= Cissus (mythology) =

Satyr in Greek mythology

In Greek mythology, Cissus or Kissos (Κισσός) was a satyr who was turned into an ivy plant. His story survives only in Nonnus's early fifth century AD epic poem Dionysiaca.

== Mythology ==
Cissus, together with another satyr Leneus, contested in foot running with Ampelus, a young Phrygian loved by Dionysus.
Springheel Lyaios [i.e. Dionysus] cried his summons aloud, and first up leapt windfoot Leneus, then on either side of him highstepping Cissos and charming Ampelos stood up. They stood in a row, confident in the quick soles of their straightfaring feet. Cissos flew with stormy movement of his feet just skimming the top of the ground as he touched it. Leneus was running behind him quick as the winds of heaven and warming the back of the sprinter with his breath, close behind the leader, and he touched footstep with footstep on the dust as it dropped, with following feet: the space between them both was no more than the rod leaves open before the bosom of a girl working at the loom, close to the firm breast. Ampelos came third and last. Dionysos saw them out of the corner of his eye, and melted with jealousy that the two competitors should be in front, afraid they might win and Ampelos come in behind them; so the god helped him, breathed strength into him, and made the boy swifter than the spinning gale. Then Cissos, first of the two in the race, striving so hard for the prize, stumbled over a wet place on the shore, slipt and fell in the sandy slush; Leneus had to check the course of his feet, and his knees lost their swing: so both competitors were passed and Ampelos carried off the victory. The old Seilenoi shouted Euoi! amazed at the victory of the youth.
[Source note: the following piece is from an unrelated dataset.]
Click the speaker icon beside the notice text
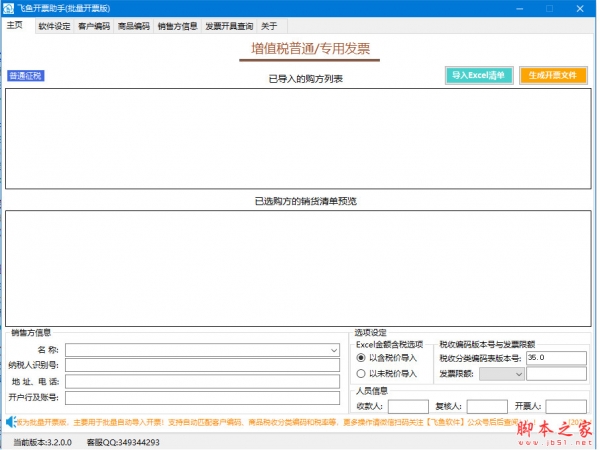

He received the first prize with soft hair flowing, Leneus took the second full of envy, for he understood the jealous trick of Lyaios and his passion; Cissos eyed his comrades with look abashed, as he held out his hand for the last prize discontented.Later on, Cissus was metamorphosed into an ivy plant while he was climbing with legs across the branches in a tree.
Cissos, the lovely youth, shall creep into a plant, and he shall be the highflying ivy that entwines about the branches.